What the exercise asks: Please report how many lines of the following entries hold the word "computer", giving the number alone.

========================================

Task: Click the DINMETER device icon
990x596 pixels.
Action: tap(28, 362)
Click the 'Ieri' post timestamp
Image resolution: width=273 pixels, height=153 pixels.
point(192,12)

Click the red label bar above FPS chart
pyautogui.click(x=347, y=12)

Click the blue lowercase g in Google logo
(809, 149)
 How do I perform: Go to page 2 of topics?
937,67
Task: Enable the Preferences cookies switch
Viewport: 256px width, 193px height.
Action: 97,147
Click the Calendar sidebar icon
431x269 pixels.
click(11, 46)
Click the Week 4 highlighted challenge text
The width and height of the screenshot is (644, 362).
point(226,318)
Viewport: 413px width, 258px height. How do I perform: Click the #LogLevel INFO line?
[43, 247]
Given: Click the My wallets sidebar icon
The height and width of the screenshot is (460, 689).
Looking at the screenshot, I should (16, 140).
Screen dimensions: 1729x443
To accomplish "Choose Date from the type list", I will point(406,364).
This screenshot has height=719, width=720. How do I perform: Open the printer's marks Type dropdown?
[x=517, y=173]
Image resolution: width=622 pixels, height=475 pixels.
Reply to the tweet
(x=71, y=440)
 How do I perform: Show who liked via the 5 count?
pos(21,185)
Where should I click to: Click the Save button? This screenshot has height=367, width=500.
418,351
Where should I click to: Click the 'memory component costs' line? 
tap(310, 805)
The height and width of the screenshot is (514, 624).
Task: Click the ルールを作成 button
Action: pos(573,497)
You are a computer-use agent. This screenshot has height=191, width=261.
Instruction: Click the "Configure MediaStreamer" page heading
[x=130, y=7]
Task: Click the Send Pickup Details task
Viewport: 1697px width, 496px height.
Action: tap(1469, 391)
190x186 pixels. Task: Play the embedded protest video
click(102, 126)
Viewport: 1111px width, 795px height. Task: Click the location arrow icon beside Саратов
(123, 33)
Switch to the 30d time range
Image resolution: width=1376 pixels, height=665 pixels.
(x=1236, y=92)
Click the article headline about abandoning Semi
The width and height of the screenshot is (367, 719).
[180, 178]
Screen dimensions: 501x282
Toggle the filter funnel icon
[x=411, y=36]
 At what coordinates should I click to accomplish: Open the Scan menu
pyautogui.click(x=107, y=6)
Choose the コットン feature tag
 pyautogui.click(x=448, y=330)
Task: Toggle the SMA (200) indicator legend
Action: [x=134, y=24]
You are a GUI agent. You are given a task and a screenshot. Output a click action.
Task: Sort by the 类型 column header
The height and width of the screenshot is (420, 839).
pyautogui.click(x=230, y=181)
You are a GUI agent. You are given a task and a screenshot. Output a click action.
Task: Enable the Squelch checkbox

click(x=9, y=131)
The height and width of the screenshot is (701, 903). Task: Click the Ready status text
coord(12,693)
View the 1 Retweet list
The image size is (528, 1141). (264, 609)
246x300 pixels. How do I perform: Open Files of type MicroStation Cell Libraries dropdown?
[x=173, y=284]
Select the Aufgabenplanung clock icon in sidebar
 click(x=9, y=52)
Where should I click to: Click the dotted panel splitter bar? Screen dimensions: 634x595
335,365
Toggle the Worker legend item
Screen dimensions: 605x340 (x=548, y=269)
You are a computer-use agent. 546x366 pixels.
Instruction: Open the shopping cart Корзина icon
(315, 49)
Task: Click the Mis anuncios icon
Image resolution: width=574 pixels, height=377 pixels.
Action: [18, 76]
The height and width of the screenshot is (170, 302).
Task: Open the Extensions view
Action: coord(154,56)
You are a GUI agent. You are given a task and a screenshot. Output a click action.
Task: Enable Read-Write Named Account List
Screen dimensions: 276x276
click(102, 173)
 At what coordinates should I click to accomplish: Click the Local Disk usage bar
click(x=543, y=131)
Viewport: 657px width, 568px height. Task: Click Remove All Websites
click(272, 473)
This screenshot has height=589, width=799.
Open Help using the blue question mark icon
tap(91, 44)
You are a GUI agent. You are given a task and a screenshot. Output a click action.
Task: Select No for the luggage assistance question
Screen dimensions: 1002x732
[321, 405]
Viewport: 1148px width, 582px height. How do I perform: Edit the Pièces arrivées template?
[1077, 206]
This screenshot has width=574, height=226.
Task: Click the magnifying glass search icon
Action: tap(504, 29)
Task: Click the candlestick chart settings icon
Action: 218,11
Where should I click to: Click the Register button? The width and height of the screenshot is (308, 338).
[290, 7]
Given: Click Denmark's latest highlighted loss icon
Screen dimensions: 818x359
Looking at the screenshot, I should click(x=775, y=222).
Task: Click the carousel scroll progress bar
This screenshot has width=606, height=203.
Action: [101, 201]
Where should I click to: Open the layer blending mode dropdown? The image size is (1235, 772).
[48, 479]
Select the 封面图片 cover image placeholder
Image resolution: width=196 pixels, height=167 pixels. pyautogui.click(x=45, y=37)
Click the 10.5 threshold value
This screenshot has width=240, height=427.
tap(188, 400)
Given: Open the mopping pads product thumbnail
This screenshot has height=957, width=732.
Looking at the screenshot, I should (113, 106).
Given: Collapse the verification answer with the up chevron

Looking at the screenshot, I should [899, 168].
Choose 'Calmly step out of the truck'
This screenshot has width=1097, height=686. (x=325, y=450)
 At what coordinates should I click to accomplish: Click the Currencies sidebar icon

========================================

Finished task: 2